Employers must be very wary when making expectant and new mothers redundant.
Recent comments by Marks & Spencer boss, Sir Stuart Rose, that women "have never had it so good" in the workplace contrast with other reports that pregnant women and new mothers are being unfairly targeted for redundancy during the recession. What are the issues are faced by employers seeking to make such redundancies?
The basic risks are these: if an employee is dismissed (which includes non-renewal of a fixed-term contract) while pregnant or on maternity leave, there are risks of a claim for unfair dismissal and/or sex discrimination if:
- There is no genuine redundancy situation – for example, she is dismissed ostensibly for redundancy but in reality, the employer prefers the employee who is doing the maternity cover;
- There is a genuine redundancy but the only or principal reason for her dismissal or selection is related to pregnancy, birth or maternity leave;
- She is not consulted because she is on maternity leave.

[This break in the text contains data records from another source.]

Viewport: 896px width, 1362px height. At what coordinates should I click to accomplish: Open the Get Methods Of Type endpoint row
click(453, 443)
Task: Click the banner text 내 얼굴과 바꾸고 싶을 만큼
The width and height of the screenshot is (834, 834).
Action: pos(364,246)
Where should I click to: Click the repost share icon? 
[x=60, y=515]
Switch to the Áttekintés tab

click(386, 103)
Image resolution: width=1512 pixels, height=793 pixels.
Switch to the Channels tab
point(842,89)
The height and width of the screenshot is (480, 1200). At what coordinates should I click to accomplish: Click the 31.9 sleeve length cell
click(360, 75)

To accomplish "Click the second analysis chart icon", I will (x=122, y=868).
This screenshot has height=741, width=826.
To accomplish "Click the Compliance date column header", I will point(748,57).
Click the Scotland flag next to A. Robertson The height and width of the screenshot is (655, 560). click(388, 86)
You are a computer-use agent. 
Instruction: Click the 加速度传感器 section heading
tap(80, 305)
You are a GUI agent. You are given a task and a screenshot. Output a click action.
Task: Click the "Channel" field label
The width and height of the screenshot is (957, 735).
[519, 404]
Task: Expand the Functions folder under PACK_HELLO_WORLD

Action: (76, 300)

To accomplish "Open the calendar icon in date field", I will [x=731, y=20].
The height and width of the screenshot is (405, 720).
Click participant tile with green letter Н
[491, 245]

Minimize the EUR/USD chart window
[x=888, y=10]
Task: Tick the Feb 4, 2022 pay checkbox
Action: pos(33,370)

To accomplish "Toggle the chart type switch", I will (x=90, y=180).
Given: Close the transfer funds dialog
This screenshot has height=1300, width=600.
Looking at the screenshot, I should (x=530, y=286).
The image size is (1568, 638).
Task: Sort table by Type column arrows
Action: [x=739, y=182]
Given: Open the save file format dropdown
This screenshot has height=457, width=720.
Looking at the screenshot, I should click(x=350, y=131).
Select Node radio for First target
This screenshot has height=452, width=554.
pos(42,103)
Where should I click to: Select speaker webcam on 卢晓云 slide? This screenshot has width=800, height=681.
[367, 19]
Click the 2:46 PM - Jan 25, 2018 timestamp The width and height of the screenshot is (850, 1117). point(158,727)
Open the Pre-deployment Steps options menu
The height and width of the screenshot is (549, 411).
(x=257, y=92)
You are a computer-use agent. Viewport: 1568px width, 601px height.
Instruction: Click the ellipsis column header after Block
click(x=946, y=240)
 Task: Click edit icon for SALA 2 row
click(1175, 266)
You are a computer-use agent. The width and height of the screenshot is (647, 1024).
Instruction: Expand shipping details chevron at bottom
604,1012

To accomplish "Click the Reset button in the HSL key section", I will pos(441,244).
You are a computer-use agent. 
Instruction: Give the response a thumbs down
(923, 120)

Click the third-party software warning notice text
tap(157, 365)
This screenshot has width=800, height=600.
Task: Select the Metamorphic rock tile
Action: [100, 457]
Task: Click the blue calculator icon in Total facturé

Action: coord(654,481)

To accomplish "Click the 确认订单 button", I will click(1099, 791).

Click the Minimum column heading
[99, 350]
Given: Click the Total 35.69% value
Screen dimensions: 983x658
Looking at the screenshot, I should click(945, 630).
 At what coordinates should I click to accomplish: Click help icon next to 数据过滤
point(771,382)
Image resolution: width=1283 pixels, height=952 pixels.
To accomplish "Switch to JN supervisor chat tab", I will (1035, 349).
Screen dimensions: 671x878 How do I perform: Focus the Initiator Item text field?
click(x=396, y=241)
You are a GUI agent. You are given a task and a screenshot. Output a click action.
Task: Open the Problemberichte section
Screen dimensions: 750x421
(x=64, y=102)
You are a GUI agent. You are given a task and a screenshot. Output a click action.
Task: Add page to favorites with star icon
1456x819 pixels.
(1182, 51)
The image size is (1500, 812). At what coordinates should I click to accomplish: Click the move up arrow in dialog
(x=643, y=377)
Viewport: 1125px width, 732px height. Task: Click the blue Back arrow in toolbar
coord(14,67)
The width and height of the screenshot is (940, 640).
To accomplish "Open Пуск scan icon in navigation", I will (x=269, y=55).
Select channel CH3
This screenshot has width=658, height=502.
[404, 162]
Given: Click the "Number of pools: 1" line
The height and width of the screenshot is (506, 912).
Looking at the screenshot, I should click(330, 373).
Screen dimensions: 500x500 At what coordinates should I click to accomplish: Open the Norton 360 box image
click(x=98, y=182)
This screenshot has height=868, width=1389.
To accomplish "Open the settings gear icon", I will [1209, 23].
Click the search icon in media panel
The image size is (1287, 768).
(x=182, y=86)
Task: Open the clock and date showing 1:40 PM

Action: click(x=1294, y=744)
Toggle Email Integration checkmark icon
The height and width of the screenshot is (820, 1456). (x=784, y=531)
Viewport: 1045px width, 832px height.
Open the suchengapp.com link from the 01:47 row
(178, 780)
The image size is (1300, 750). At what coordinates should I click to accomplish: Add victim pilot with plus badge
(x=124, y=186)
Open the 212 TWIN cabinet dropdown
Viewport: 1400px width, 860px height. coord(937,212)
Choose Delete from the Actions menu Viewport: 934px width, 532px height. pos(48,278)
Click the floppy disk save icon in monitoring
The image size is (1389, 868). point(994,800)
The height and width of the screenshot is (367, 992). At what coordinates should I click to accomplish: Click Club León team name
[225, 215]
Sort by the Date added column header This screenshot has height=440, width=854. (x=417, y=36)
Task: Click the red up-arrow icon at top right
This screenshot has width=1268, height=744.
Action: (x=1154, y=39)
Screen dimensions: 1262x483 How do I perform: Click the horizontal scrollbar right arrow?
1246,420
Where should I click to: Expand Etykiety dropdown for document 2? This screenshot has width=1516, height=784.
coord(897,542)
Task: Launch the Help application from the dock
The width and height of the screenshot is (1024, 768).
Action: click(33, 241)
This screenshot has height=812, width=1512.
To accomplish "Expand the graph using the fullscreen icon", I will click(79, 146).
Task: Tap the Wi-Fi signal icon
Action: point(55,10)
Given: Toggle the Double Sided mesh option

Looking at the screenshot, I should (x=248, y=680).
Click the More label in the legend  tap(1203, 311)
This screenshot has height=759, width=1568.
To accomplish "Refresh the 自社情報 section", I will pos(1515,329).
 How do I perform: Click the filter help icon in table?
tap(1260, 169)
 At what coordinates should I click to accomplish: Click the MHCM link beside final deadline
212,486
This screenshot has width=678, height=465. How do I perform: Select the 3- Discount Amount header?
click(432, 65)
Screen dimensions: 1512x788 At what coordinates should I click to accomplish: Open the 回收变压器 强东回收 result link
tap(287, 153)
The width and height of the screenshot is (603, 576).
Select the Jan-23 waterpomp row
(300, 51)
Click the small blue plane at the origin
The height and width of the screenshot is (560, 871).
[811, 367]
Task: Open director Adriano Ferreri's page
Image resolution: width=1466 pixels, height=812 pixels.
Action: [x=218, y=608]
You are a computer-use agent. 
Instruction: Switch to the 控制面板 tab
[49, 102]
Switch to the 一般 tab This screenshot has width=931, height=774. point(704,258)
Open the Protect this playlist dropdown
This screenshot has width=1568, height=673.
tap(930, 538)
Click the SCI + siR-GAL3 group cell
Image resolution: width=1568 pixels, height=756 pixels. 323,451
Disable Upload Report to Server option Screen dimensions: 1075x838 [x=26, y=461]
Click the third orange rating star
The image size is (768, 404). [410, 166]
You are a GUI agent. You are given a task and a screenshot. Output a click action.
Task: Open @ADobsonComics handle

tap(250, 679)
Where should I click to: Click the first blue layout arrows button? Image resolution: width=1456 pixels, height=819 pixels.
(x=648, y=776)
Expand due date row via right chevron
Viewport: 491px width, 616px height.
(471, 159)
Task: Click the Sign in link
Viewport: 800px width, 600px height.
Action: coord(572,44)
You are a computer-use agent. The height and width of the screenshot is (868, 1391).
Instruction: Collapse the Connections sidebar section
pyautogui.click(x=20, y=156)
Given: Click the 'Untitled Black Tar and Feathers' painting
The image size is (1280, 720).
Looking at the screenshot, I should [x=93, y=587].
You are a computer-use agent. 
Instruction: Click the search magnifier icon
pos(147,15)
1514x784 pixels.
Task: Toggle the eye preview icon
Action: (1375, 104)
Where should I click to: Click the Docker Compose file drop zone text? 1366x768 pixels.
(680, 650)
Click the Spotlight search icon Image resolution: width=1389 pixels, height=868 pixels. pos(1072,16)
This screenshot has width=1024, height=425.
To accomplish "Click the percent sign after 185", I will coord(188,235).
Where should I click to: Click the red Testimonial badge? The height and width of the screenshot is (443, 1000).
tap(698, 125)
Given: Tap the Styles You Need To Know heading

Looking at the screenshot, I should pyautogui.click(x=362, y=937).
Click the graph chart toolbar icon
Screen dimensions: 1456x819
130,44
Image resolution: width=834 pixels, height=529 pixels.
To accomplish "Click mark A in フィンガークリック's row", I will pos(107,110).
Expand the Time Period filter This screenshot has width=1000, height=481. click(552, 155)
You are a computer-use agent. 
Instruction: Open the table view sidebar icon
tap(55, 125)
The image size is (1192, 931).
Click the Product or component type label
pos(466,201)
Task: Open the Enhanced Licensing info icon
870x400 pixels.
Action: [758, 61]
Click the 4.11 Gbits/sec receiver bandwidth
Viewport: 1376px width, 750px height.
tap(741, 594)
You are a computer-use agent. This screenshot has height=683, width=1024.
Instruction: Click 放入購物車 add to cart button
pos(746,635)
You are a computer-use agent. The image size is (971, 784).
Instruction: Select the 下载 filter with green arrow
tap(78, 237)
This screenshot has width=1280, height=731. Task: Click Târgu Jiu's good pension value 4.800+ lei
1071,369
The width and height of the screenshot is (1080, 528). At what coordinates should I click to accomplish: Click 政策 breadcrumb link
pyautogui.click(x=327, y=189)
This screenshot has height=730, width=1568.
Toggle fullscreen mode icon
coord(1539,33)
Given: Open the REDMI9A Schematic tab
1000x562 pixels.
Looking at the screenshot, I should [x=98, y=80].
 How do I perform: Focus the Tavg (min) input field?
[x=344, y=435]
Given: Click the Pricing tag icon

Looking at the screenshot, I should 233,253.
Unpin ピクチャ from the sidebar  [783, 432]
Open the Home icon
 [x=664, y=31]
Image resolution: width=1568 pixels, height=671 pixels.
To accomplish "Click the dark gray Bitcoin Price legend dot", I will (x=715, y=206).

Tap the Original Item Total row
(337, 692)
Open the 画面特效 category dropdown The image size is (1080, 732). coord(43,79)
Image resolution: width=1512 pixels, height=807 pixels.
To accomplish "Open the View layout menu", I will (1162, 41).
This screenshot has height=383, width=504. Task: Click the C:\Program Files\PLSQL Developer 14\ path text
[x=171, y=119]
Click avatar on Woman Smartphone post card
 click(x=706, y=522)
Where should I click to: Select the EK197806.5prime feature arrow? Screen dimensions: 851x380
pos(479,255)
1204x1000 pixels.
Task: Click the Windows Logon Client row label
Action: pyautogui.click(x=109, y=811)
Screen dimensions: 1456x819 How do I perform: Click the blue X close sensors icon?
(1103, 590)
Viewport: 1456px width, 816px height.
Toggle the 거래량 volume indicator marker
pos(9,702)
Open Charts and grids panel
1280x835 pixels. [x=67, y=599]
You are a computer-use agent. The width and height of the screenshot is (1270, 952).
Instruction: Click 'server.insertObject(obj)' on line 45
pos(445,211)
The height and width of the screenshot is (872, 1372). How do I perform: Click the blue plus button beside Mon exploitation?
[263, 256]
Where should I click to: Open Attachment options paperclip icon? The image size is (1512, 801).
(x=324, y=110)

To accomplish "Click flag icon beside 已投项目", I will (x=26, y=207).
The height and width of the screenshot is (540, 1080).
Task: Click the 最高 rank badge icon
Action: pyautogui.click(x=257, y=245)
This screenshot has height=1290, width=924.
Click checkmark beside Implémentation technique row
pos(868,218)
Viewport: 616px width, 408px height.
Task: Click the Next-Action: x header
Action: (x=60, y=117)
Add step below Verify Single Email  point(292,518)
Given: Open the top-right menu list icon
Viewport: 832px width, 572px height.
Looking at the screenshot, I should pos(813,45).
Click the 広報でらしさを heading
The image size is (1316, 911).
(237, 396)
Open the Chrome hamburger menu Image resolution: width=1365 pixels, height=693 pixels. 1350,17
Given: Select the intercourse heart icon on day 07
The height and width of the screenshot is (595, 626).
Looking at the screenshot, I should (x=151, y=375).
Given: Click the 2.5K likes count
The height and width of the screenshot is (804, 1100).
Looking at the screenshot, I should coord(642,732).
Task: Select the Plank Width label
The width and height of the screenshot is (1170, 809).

However, a common misconception held by employers is that they cannot make employees on maternity leave or pregnant employees redundant. There is nothing to prevent an employer making such an employee redundant, provided it takes care to avoid discrimination and ensures the decision is based on objective selection criteria and that fair procedures are followed.
The selection criteria used to select those to be made redundant should be objective and the criteria should be measurable, and not based on an individual's personal opinion.
Take care to ensure that the way the criteria are used can be supported by documents such as personnel or performance records. Consider involving more than one manager in the process of selecting and scoring to avoid any unfairness. Such documents would be disclosable in any litigation so ensure that not only are your selection criteria objective and fair, but that you have appropriate evidence supporting that process.
Some employers use attendance records as a criterion. Employers should check the accuracy of information and consider the reasons behind each set of absence. There may be some absence – for example, for pregnancy-related illness – that should be discounted.